Text passage:
- Interactive map of Albers, Illinois
- Coordinates: 38°32′18″N 89°37′32″W﻿ / ﻿38.53833°N 89.62556°W
- Country: United States
- State: Illinois
- County: Clinton

Government
- • Village president: Stephen H Schomaker

Area
- • Total: 0.99 sq mi (2.57 km^{2})
- • Land: 0.99 sq mi (2.57 km^{2})
- • Water: 0 sq mi (0.00 km^{2})
- Elevation: 440 ft (130 m)

Population (2020)
- • Total: 1,121
- • Density: 1,130.0/sq mi (436.29/km^{2})
- Time zone: UTC-6 (CST)
- • Summer (DST): UTC-5 (CDT)
- ZIP code: 62215
- Area code: 618
- FIPS code: 17-00555
- GNIS feature ID: 2397924
- Website: albersil.org

= Albers, Illinois =

Albers is a village in Clinton County, Illinois, United States. The population was 1,121 at the 2020 census.

==History==
Albers had its start in the 1860s when the railroad was extended to that point.

==Geography==
Albers is located in western Clinton County. Illinois Route 161 runs through the village, leading east 27 mi to Centralia and west 6 mi to Interstate 64, which leads 28 mi farther west to St. Louis. I-64 eastbound can be reached 3 mi south of Albers in the village of Damiansville.

According to the 2021 census gazetteer files, Albers has a total area of 0.85 sqmi, all land.

==Demographics==

Historical population
| Census | Pop. | Note | %± |
| 1960 | 566 |  | — |
| 1970 | 656 |  | 15.9% |
| 1980 | 663 |  | 1.1% |
| 1990 | 700 |  | 5.6% |
| 2000 | 878 |  | 25.4% |
| 2010 | 1,190 |  | 35.5% |
| 2020 | 1,121 |  | −5.8% |
U.S. Decennial Census

===2020 census===
As of the 2020 census, Albers had a population of 1,121. The population density was 1,325.06 PD/sqmi, and there were 423 housing units at an average density of 500.00 /sqmi.

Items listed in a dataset

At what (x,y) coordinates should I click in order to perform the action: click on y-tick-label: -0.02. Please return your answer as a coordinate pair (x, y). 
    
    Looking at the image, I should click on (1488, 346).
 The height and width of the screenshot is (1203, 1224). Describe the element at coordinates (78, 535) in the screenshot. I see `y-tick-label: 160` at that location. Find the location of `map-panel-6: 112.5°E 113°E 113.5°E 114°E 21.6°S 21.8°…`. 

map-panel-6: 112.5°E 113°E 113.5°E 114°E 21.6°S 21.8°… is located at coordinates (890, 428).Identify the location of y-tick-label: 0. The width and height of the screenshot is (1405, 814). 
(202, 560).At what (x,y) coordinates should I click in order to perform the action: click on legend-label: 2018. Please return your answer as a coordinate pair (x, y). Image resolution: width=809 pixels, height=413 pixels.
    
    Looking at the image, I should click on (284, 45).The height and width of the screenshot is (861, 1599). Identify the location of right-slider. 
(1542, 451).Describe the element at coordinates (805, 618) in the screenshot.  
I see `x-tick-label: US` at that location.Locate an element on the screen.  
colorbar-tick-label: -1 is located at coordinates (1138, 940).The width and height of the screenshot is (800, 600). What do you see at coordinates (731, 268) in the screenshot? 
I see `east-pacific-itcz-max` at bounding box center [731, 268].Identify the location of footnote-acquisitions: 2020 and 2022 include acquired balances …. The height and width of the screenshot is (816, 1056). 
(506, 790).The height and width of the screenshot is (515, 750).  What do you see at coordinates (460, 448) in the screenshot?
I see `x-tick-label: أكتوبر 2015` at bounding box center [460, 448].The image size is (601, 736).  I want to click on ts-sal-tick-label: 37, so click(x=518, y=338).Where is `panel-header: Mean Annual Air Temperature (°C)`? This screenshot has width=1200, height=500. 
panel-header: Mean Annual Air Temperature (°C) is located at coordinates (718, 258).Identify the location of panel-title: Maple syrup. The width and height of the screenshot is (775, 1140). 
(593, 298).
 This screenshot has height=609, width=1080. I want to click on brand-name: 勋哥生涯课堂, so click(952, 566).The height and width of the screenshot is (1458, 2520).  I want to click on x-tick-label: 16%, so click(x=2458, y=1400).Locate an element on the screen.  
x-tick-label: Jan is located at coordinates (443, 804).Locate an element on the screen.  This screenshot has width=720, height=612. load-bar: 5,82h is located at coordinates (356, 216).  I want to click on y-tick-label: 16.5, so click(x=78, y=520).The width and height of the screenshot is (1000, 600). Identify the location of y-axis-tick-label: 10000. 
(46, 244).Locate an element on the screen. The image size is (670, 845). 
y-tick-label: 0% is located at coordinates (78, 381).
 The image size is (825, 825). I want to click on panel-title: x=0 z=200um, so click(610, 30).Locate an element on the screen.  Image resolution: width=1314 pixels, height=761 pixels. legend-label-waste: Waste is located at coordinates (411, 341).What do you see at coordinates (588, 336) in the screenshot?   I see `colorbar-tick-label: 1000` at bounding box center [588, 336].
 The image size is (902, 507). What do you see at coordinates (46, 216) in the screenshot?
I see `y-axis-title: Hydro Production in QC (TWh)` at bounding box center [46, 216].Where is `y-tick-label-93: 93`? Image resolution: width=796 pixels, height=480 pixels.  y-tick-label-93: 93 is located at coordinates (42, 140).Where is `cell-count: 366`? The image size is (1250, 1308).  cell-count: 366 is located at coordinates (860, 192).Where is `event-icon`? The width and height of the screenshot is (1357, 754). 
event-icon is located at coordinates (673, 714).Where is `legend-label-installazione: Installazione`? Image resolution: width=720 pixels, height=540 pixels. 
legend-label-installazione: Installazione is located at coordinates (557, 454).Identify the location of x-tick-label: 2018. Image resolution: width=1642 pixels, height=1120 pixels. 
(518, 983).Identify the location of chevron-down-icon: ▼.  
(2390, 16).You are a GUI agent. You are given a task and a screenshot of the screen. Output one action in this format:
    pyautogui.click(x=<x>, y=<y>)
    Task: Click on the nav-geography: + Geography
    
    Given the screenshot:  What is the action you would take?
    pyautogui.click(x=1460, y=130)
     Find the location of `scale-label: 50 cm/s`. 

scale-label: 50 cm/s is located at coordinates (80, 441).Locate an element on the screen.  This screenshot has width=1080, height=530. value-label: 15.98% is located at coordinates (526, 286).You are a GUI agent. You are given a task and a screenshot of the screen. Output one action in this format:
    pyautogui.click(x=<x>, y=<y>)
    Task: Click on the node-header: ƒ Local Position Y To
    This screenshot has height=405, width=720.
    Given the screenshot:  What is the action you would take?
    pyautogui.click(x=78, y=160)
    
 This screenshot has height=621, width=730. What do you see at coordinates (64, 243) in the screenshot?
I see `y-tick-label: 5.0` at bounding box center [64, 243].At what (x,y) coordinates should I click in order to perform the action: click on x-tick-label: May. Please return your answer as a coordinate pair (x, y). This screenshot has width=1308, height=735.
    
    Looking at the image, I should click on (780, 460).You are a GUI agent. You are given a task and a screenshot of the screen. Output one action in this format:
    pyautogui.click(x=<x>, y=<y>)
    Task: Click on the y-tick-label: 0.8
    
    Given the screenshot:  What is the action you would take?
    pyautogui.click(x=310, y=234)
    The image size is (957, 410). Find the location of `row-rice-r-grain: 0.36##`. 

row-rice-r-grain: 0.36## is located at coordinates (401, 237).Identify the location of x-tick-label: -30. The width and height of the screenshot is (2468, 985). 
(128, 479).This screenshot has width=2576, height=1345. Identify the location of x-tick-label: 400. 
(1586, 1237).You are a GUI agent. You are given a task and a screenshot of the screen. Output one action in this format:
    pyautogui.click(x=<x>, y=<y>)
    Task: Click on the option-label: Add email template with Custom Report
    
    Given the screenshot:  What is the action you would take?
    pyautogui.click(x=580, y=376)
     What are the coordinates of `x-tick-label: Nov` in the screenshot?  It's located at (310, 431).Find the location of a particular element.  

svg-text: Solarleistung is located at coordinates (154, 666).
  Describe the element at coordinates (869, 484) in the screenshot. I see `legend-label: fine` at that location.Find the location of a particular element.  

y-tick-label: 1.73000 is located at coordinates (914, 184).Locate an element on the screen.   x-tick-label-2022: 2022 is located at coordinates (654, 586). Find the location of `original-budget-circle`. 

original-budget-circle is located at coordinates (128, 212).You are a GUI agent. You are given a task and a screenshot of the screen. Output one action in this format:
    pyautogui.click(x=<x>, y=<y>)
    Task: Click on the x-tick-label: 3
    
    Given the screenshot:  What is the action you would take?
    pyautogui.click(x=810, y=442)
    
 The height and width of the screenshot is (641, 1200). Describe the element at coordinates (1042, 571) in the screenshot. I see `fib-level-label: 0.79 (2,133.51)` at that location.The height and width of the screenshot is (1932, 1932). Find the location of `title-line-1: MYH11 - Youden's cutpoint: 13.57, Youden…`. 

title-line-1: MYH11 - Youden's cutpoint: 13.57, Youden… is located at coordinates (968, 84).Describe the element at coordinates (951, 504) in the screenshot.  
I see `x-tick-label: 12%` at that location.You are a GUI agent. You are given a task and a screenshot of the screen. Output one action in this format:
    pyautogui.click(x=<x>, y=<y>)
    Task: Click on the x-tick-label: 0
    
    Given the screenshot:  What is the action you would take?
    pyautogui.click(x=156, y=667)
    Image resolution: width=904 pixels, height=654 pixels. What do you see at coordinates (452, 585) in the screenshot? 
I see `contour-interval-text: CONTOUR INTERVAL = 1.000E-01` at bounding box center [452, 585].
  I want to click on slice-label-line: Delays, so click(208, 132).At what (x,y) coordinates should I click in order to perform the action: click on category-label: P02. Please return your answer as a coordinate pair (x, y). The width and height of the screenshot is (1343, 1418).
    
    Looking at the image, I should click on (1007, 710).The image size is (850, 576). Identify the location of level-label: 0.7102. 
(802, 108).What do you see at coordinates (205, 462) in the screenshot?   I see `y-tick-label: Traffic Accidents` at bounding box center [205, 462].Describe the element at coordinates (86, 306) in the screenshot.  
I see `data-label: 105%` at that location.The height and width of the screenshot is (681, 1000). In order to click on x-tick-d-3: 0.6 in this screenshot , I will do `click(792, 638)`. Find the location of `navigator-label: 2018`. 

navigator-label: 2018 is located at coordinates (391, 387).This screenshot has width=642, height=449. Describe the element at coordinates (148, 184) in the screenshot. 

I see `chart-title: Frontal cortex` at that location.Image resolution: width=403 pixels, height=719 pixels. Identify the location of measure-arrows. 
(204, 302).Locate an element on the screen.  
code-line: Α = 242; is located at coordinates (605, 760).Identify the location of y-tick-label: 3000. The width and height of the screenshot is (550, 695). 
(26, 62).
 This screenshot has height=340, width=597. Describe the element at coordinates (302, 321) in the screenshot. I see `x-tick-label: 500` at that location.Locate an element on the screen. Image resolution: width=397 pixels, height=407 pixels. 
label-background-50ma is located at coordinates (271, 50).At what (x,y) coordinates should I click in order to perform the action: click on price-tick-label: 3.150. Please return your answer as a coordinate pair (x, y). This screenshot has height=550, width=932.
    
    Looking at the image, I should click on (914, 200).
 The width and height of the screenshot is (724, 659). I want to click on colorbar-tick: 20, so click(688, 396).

Problems to solve:
1. Which census years appear in the historical population table of the Albers, Illinois article?
2. Reproduce the part of the Albers, Illinois article starting with "- • Summer (DST): UTC-5" and going on through "to that point.".
3. Proceed with the article about Albers, Illinois from the point where it stops.

Answers:
1. 1960, 1970, 1980, 1990, 2000, 2010, 2020

2.
- • Summer (DST): UTC-5 (CDT)
- ZIP code: 62215
- Area code: 618
- FIPS code: 17-00555
- GNIS feature ID: 2397924
- Website: albersil.org

= Albers, Illinois =

Albers is a village in Clinton County, Illinois, United States. The population was 1,121 at the 2020 census.

==History==
Albers had its start in the 1860s when the railroad was extended to that point.

3.
The median age was 38.2 years. 27.5% of residents were under the age of 18 and 12.8% of residents were 65 years of age or older. For every 100 females there were 108.0 males, and for every 100 females age 18 and over there were 103.2 males age 18 and over.

0.0% of residents lived in urban areas, while 100.0% lived in rural areas.

There were 404 households in Albers, of which 38.6% had children under the age of 18 living in them. Of all households, 65.8% were married-couple households, 11.6% were households with a male householder and no spouse or partner present, and 15.6% were households with a female householder and no spouse or partner present. About 19.1% of all households were made up of individuals and 10.6% had someone living alone who was 65 years of age or older.

There were 423 housing units, of which 4.5% were vacant. The homeowner vacancy rate was 1.2% and the rental vacancy rate was 4.2%.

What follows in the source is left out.